_TASK DIRECTIONS_. Copy every line of the entries below exactly as it stands, leaving out the pictures.

[begin PROVIDED RECORDS]

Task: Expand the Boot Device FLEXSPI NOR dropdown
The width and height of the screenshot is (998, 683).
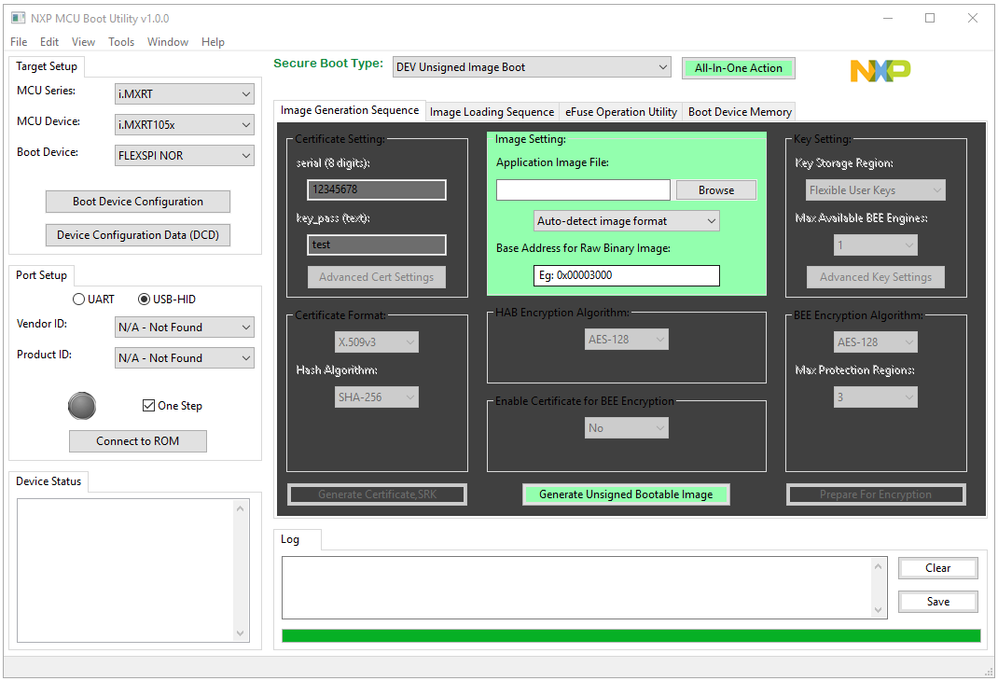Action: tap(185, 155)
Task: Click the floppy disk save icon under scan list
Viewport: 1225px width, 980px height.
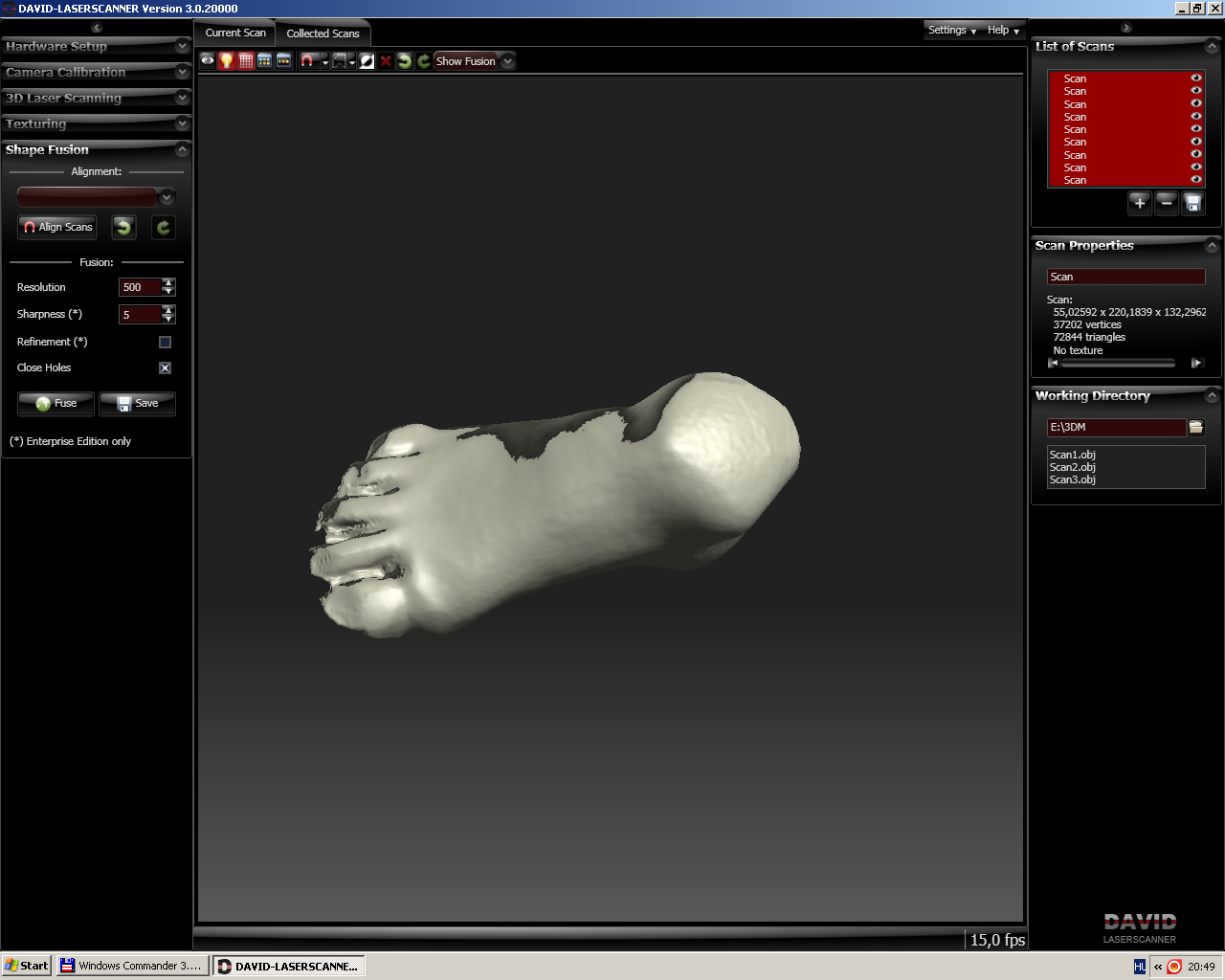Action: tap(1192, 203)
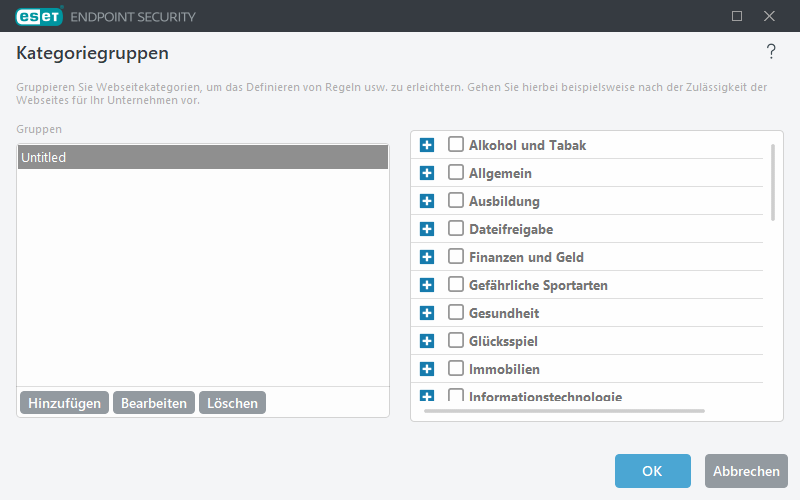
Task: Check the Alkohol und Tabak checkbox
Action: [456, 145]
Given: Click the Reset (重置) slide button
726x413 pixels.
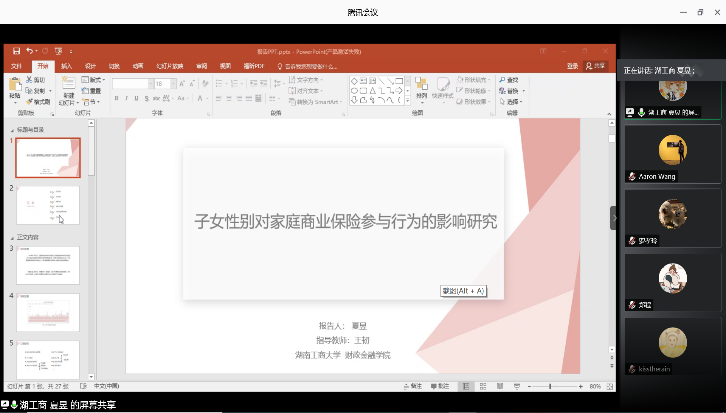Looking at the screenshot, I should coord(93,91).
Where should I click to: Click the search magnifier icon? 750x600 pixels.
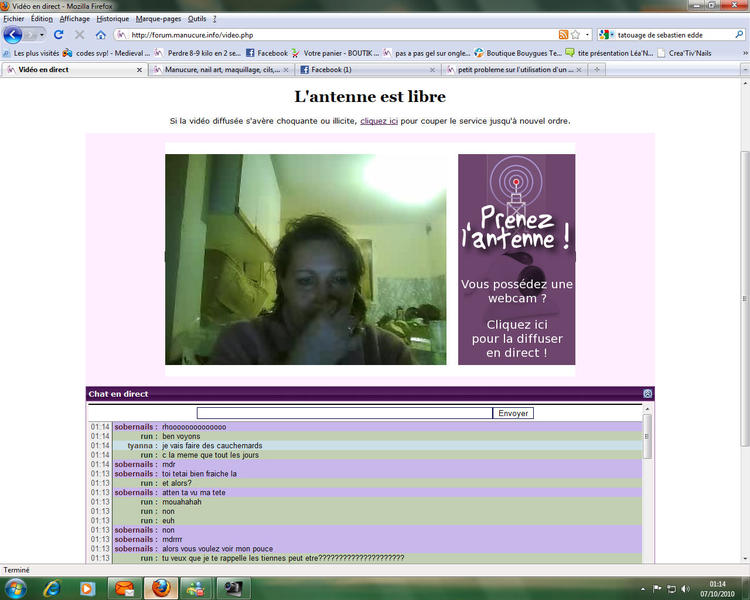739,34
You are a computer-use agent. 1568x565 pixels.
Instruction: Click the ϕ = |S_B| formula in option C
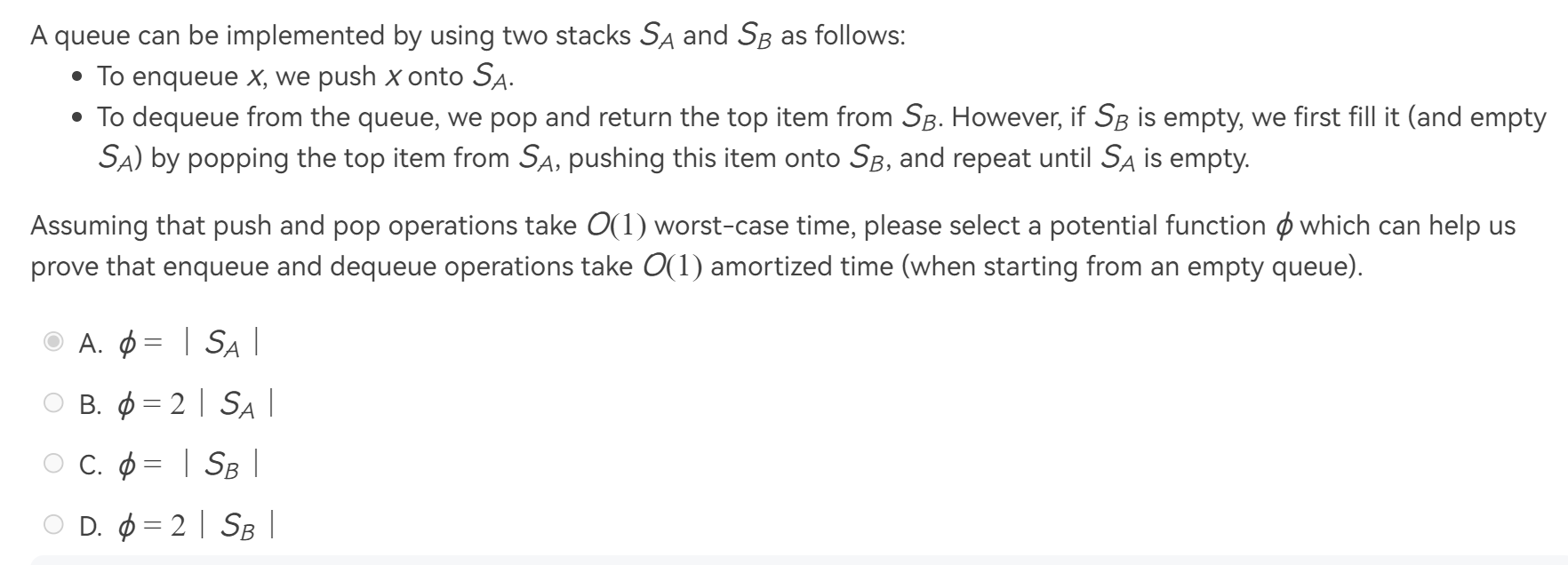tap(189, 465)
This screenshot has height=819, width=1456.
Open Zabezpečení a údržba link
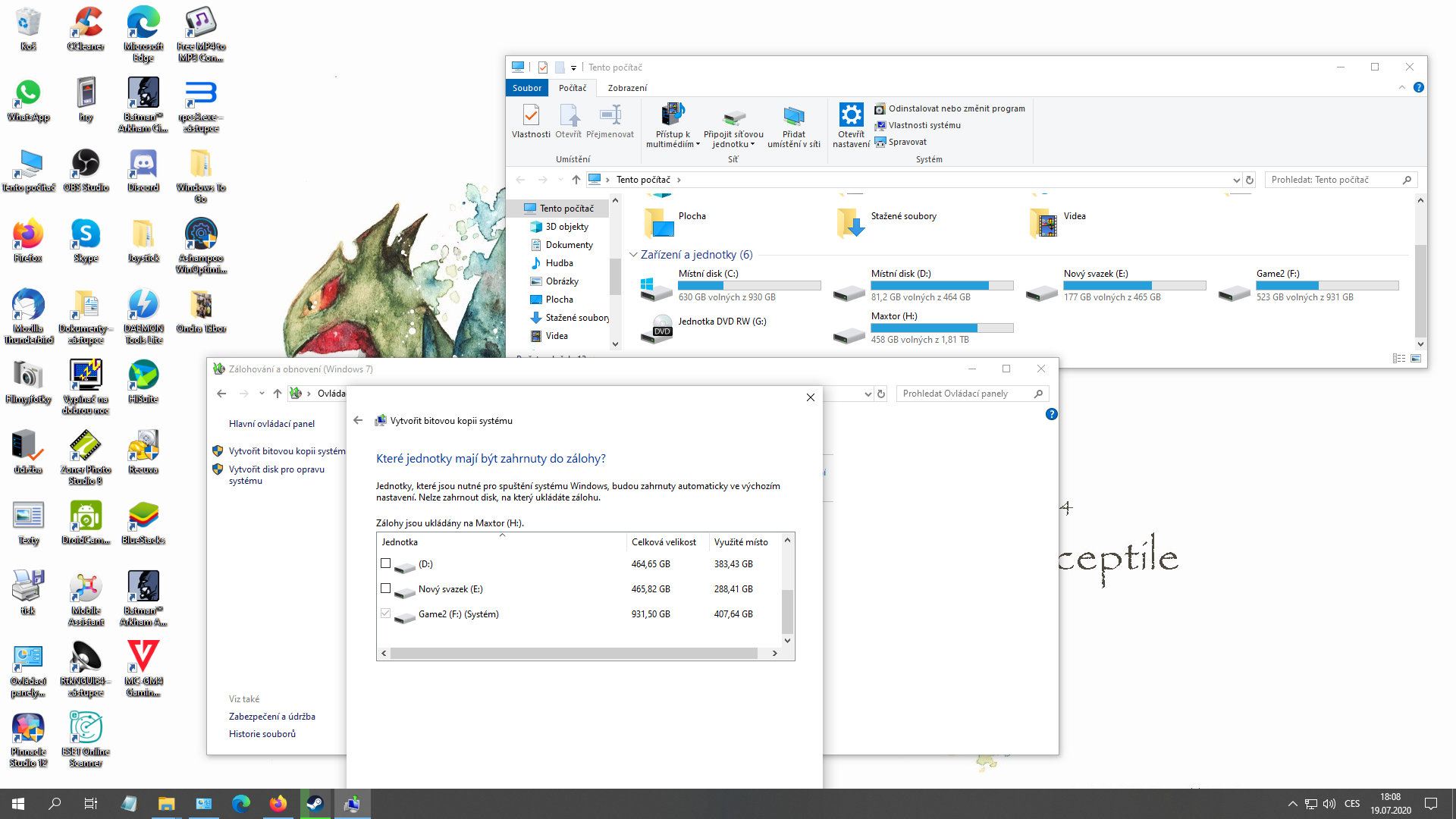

[end PROVIDED RECORDS]

_WORKED ANSWER_.
Task: Expand the Boot Device FLEXSPI NOR dropdown
The width and height of the screenshot is (998, 683).
Action: tap(185, 155)
Task: Click the floppy disk save icon under scan list
Viewport: 1225px width, 980px height.
Action: tap(1192, 203)
Task: Check the Alkohol und Tabak checkbox
Action: [456, 145]
Given: Click the Reset (重置) slide button
726x413 pixels.
Looking at the screenshot, I should coord(93,91).
Where should I click to: Click the search magnifier icon? 750x600 pixels.
739,34
You are a computer-use agent. 1568x565 pixels.
Instruction: Click the ϕ = |S_B| formula in option C
tap(189, 465)
This screenshot has height=819, width=1456.
Open Zabezpečení a údržba link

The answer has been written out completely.